What’s The Difference Between Lambda Functions And List Comprehensions?
One of the most time-consuming tasks of a data scientist (or, really, just someone who is seeking to leverage data in some meaningful way and is the one handling the data from the outset…this isn’t exclusive to someone with the “title” of data scientist) is data preparation.
In the majority of cases — before doing any modeling, building training sets or a number of other steps— data must first be collected, cleaned and organized.
Take for instance the below DataFrame which has historical price information for Litecoin, one of the “oldest” cryptocurrencies launched in 2011 by former Google engineer Charles Lee as a “lite” version of Bitcoin:
Let’s say we wanted to clean up the entries in the “Time Period Start” column, which in this case could refer to getting the specific date nicely visible, without all of the zeros and without the time information.
One way to do this is to create an entirely new column, loop through each entry, and pull only the date (i.e. in row 0 for the Time Period Start column it would be 2021–05–17).
Now, this could be achieved with a for loop, but instead I chose to use a list comprehension:
ltc_series_sorted['period_start'] = [i[0:10] for i in ltc_series_sorted['Time_Period_Start']]
List comprehensions are often faster than for loops and require less code.
When completing a data science project, being able to do a task faster and with less code is significant.
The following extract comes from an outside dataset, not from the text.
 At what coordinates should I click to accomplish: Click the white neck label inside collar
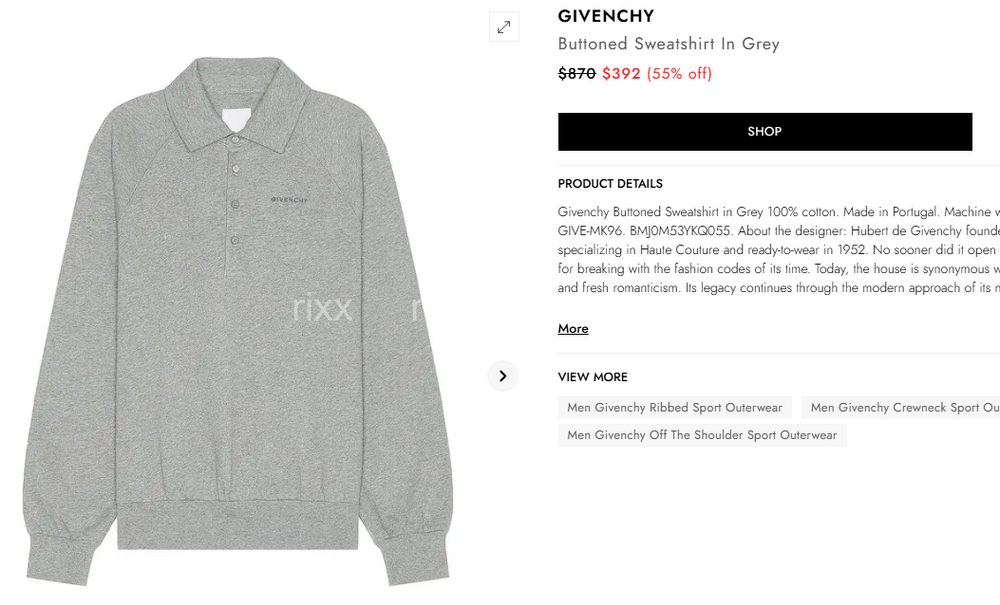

Using the above code on the “Time Period Start” and “Time Period End” columns, and then removing all other unneeded columns led to this cleaned up DataFrame (you can also see in the “wk_price_change” column the result of some feature engineering I completed):
An alternative to using list comprehensions, however, is using Lambda functions, along with functions such as apply() or map().
Lambda functions — as far as I understand — can be thought of as forever in the moment functions that are only needed where they have been created. This is in contrast to a traditional function, which we would normally create so that we can actually use it at a later point.
More traditional functions in Python are created for use at a later point. Lambda functions are created for use just at the moment.
And whereas a list comprehension outputs only lists, Lambda functions can be used to output lists or values. One can even use the more normal functions (where the function is defined) within Lambda functions.
Below is an example of a Lambda function used along with apply() when the task was to conduct some NLP pre-processing on crypto publication headlines by removing stopwords.
df_testr['step_one_process'] = df_testr['headline'].apply(lambda x: ' '.join([word.lower() for word in x.split()
if word.lower() not in stop_words and word.isalpha()]))
Stopwords are common words in a given language that may not add much value to analyzing and performing modeling on respective text.
We can see the result of the Lambda function used along with apply() here:
Can you see one word that was removed on multiple occasions?
The word and has been removed from rows 0, 1 and 3, as well as other words were removed from the DataFrame.
Both list comprehensions and lambda functions offer better performance than for loops from what I can tell.
But what’s the difference between the two?
The difference between List Comprehensions and Lambda Functions seems to be largely a matter of preference, really.
But, in the case of wanting to leverage the use of a function in a moment, without defining it, it appears lambda functions are very useful.
Upon doing research on their differences, it seems many prefer list comprehensions because they are generally more readable.
I tend to agree.
However, lambda functions are similarly useful.